Personal information
- Born: 30 December 1967 (age 58) Winnipeg, Manitoba, Canada

Sport
- Sport: Wrestling
- Events: Freestyle and Folkstyle

Medal record
Men's freestyle wrestling
Representing Canada
World Championships
| Silver medal – second place | 1991 Varna | 68 kg |
| Bronze medal – third place | 1993 Toronto | 68 kg |
World Cup
| Gold medal – first place | 1993 Chattanooga | 68 kg |
| Gold medal – first place | 1994 Edmonton | 68 kg |
Commonwealth Games
| Gold medal – first place | 1994 Victoria | 68 kg |
Espoir World Championships
| Gold medal – first place | 1987 Burnaby | 68 kg |
Collegiate Wrestling
Representing Simon Fraser
NAIA Championships
| Gold medal – first place | 1989 Jamestown | 150 lb |
| Bronze medal – third place | 1988 Tacoma | 158 lb |

= Chris Wilson (wrestler) =

Canadian wrestler (born 1967)

Chris Wilson (born 30 December 1967) is a Canadian former wrestler. One of Canada's top wrestlers for many years, Chris was a 6-time national champion. He won the World Espoir Wrestling Championship in 1987 at 68 kg. While attending Simon Fraser University he was an NAIA champion in 1989 and placed 3rd in 1988. While still at university, Christ created the Power Tour - a motivational platform for high calibre athletes to connect with school aged students.

At the Senior World Championships, Chris placed 2nd in 1991 and 3rd in 1993.He competed in the men's freestyle 68 kg at the 1992 Summer Olympics placing 8th.

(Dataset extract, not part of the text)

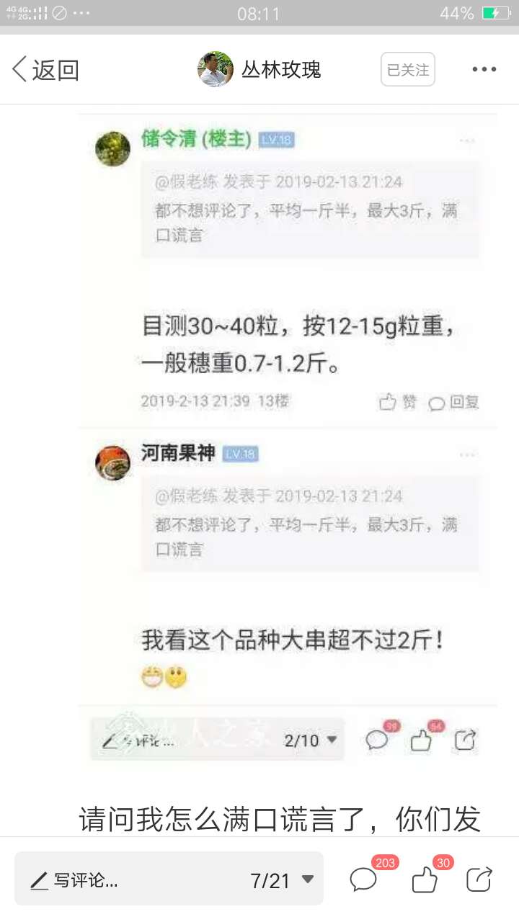This screenshot has width=519, height=922.
Task: Tap the 丛林玫瑰 author name in header
Action: click(281, 70)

In 1994, Chris won a gold medal at the Commonwealth Games.

Chris was inducted into the following Hall of Fames: Simon Fraser University (1994), BC Sports Hall of Fame (1998), NAIA (2000) and Canada Wrestling (2001).

Chris was a city counsellor for the City of Coquitlam for 9 years.

Named the first winner of the Danny Gallivan Fair Play Award in 1992 for demonstrating fair play and the value of sport, Chris was also presented the Johnny F. Bassett Award in 1995 as the Canadian athlete best combining athletic success with strong community values.